Garam soltó una pequeña risa, como si recordara una escena de su infancia, y continuó.
—Sí recuerdo una cosa. Cuando era niño, a mi papá le encantaba explicarme muchas cosas. Pero a veces hablaba de temas demasiado difíciles para mí… y entonces mi mamá lo regañaba mientras lo escuchaba.
Sonrió con felicidad mientras evocaba aquel recuerdo.
Pero la mente de Sa Muheon se enredó todavía más.
Como si los recuerdos fueran apareciendo conforme hablaba, Garam continuó.
—Cuando entré a la preparatoria, todos empezaron a preocuparse por la universidad. Yo también… pero al principio estaba preocupado porque no había nada que realmente quisiera hacer.
—¿De verdad? Eso sí me sorprende.
—Fue entonces cuando mi abuela me habló de mi papá. Aunque solo era un recuerdo de cuando era pequeño… quizá porque recordaba lo mucho que le gustaba su trabajo, de repente quise estudiar lo mismo que él. Me dio curiosidad saber qué era aquello que tanto le apasionaba.
Para algunas personas, elegir una carrera por ese motivo podría parecer absurdo.

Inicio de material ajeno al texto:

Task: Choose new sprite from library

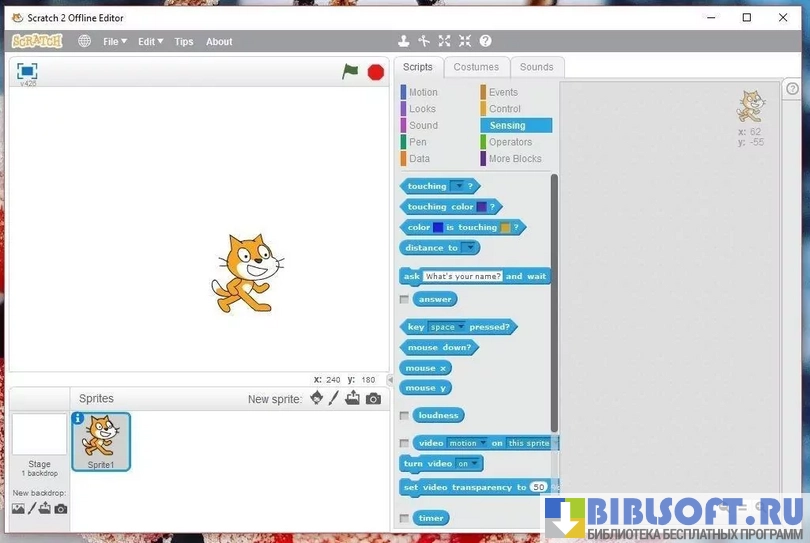Action: [317, 398]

Pero a Sa Muheon le pareció una decisión muy propia de Garam.
—¿Y qué pasó cuando empezaste a estudiarlo de verdad?
—Mmm… Me gusta. Creo que estudiar se me da mejor de lo que imaginaba; es divertido. Quizá me parezco a mi papá… A veces pienso eso…
La última frase salió casi como un murmullo.

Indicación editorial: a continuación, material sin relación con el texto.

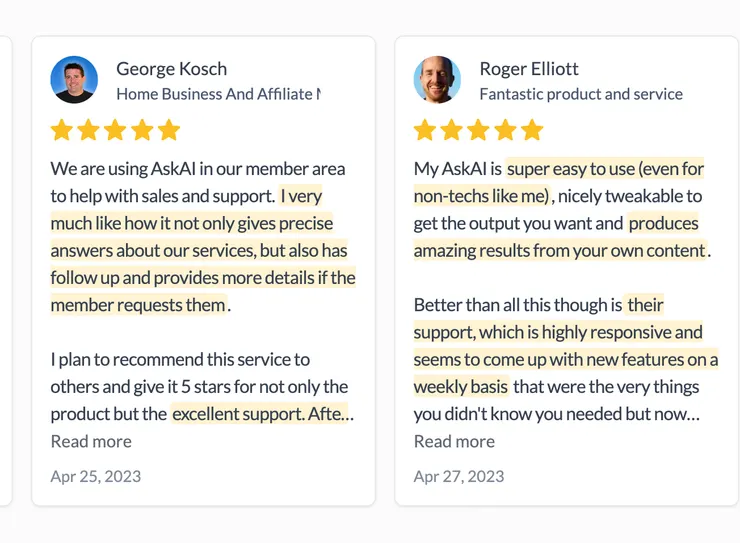
Task: Click the first star in Roger Elliott's rating
Action: tap(425, 130)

Como si él mismo se hubiera sorprendido por lo que acababa de decir, soltó una risa incómoda y cambió rápidamente de tema.
—Bueno… al principio elegí la carrera por eso, pero una vez que empecé me gustó mucho. Quise hacerlo cada vez mejor y terminé esforzándome más. No es una razón muy especial, ¿verdad?

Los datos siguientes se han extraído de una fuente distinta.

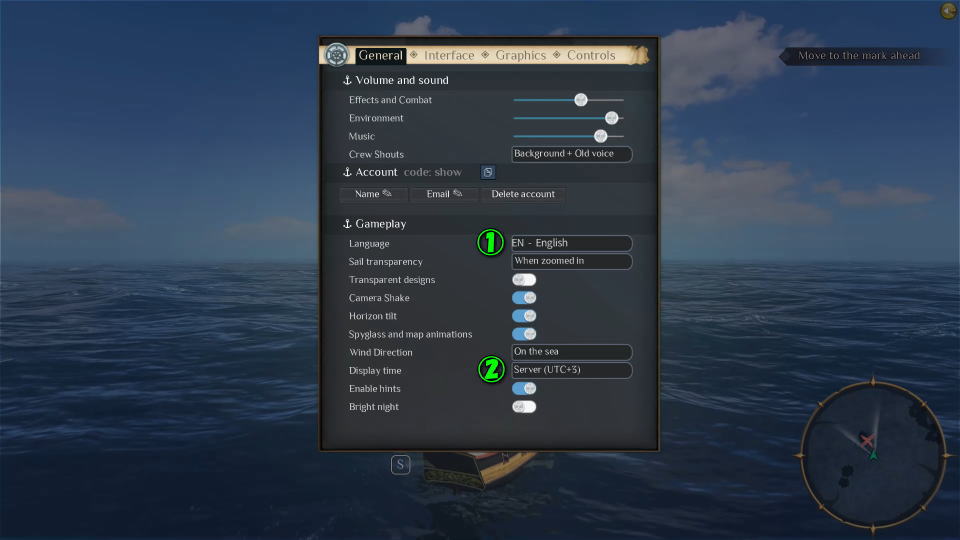
Task: Switch to the Graphics tab
Action: click(520, 56)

Mientras observaba a Garam sonreír de esa manera, Sa Muheon encontró por fin la respuesta a la pregunta que lo había atormentado durante todo el día.
—…A mí me parece una razón muy especial. Y al final encontraste algo que realmente disfrutas. ¿No es eso lo único que importa?
—Sí… supongo que tienes razón.
Garam asintió con una suave sonrisa, como si acabara de reflexionar sobre ello.
Sa Muheon acarició lentamente su cabello.
Los sedosos mechones se deslizaban entre sus dedos.
Al contemplar el rostro de Garam vuelto hacia él, recordó al pequeño niño que había visto en la fotografía.
En aquel entonces su cabello era de un tono castaño más claro que ahora.
Las puntas ligeramente rizadas le daban esa ternura tan propia de los niños pequeños.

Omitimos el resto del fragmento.